B&H: You mentioned the EX3 offers some additional external controls on the body, what are they?

There are many physical differences between the two cameras and it would be hard to list them all, but here are some of the highlights:

1) The lens now has a dedicated SteadyShot button so you don't have to use one of your four Assign Buttons.

2) Zebra and Peaking have their own controls on the front of the viewfinder rather than using up your Assign Buttons.

3) The audio level controls are protected under a clear plastic cover.

4) There's now a BNC composite output connector for SD monitoring.

5) There are two RCA audio output connectors.

6) There's a new dial on the camera body to change the frame rate without using the menus.

7) There's an S-video output connector.

8) The USB connector is located in a much more convenient location rather than under the lens grip.

9) The DC external power connector is located in a better position on the side of the camera rather than on the rear.

10) On the rear of the camera there are BNC connectors for Timecode In, Timecode Out, and Genlock.

11) The new LCD design does not allow it to retract and stow underneath the handle.

12) There's a second cold shoe adapter on the rear of the handle for attaching accessories.

13) There are two new cable holders for wrangling XLR and/or mic cables.

14) The cover over the SxS card slots has a recessed groove to allow connecting Sony's optional PHU-60K external 60GB hard drive.

B&H: As the owner of an EX1 and an EX3 what advice would you give to someone who is shopping for a new camera?

Sony has always been the leader in the industry and they will continue to dominate so you can't go too wrong with anything in their HD product line. No matter what your budget or needs, Sony has a camera for everyone, although it can be tricky figuring out which camera is right for you. Each of them has its own pros and cons.

The choice between the EX1 and EX 3 really isn't about which camera is better, because electronically they are identical; the choice is more about which features you want.

If you want a better viewfinder, then choose the EX3. If you want to keep the size and weight down to the bare minimum, then choose the EX1. If you need interchangeable lenses, then choose the EX3. If you don't see yourself spending several thousand dollars on another lens, then choose the EX1. If you do a lot of handheld shooting, then choose the EX3. If you want to save a couple thousand bucks, then choose the EX1. If you need TC in/out, genlock, or the option of connecting a remote controller, then choose the EX3. The choice is yours.

B&H: Any final thoughts?

The bottom line is that you won't go wrong with either camera. Both the EX1 and the EX3 shoot excellent video that rivals any other camera costing up to five times as much—plus you get a free lens, a battery, charger, and an SxS card! It's a complete turnkey package.

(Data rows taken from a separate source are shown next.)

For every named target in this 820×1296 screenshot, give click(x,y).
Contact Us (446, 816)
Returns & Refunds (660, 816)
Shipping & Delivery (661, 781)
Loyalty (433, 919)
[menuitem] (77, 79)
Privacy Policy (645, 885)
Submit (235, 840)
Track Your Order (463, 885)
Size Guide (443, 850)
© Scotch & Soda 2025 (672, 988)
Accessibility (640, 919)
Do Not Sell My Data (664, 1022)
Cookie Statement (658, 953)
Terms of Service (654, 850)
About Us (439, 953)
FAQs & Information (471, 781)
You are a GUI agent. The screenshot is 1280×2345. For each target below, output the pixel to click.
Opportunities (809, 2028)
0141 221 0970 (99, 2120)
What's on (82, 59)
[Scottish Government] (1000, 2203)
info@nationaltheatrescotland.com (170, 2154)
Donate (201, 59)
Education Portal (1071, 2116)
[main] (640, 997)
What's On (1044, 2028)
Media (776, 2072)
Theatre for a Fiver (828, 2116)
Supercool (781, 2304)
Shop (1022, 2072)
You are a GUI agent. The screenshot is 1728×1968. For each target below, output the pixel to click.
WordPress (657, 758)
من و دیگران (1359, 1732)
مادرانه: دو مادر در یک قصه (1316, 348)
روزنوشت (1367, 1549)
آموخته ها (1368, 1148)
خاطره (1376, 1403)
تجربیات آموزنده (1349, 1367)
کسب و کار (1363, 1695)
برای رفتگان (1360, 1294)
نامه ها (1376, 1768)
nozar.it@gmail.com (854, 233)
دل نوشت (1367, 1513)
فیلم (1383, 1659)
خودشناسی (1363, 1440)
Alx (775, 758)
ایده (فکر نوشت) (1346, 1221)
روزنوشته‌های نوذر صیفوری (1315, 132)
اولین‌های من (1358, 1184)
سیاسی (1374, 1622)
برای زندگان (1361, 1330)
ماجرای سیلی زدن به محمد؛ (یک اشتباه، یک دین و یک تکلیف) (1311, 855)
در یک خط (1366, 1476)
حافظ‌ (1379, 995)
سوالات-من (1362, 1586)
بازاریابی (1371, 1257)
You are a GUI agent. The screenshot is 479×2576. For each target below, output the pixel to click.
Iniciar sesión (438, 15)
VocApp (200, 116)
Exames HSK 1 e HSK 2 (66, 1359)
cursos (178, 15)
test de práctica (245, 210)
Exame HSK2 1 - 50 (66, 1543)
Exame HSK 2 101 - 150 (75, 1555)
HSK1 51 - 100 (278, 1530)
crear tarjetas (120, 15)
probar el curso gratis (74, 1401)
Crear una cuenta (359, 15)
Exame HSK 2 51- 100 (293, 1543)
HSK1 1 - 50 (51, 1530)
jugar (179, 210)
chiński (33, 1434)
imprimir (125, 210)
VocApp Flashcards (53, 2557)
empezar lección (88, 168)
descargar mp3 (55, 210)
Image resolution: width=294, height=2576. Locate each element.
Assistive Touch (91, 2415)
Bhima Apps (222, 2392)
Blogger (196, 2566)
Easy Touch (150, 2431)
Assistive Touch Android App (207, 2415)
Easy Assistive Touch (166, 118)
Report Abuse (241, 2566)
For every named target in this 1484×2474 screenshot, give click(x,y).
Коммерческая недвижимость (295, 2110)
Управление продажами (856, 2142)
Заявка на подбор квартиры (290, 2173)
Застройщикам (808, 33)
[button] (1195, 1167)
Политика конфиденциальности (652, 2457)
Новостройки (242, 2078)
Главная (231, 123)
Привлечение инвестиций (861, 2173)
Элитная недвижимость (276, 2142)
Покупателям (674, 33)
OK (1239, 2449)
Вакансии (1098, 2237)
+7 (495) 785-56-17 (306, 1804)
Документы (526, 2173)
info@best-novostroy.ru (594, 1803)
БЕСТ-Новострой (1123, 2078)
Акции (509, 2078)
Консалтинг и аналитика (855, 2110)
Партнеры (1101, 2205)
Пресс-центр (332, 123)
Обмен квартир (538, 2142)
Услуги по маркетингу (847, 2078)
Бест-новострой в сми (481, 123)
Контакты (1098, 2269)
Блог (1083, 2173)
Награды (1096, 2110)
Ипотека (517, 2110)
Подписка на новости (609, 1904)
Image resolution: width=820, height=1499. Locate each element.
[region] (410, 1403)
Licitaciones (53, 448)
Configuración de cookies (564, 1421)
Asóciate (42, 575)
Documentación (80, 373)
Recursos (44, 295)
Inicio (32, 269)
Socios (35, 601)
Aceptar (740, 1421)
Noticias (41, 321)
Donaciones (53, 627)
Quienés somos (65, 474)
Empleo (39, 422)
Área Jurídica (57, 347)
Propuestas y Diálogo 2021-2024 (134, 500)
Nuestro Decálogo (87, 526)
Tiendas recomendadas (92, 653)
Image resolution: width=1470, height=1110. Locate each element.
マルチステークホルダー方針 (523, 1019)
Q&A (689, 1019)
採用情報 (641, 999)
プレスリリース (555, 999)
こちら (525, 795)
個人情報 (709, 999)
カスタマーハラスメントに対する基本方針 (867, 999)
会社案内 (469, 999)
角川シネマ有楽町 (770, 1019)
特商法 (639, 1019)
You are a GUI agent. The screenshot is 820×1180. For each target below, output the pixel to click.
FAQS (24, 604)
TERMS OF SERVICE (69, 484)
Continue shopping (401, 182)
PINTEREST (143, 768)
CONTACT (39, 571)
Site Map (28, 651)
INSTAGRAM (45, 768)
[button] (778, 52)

We haven't even touched on the benefits you get from a tapeless work flow. To me, that is almost as impressive as the cameras themselves. I've had a tapeless workflow with XDCAM optical disc media and SxS cards for 2 and half years now, and you could not pay me to go back to shooting on tape. The benefits you get with instant deletion of bad takes, custom clip naming, no logging, no bars & tone, 4x ingest speed, and so forth are often overlooked when people evaluate new cameras and formats. Until you've gone tapeless", you can't fully appreciate how it will change your professional life.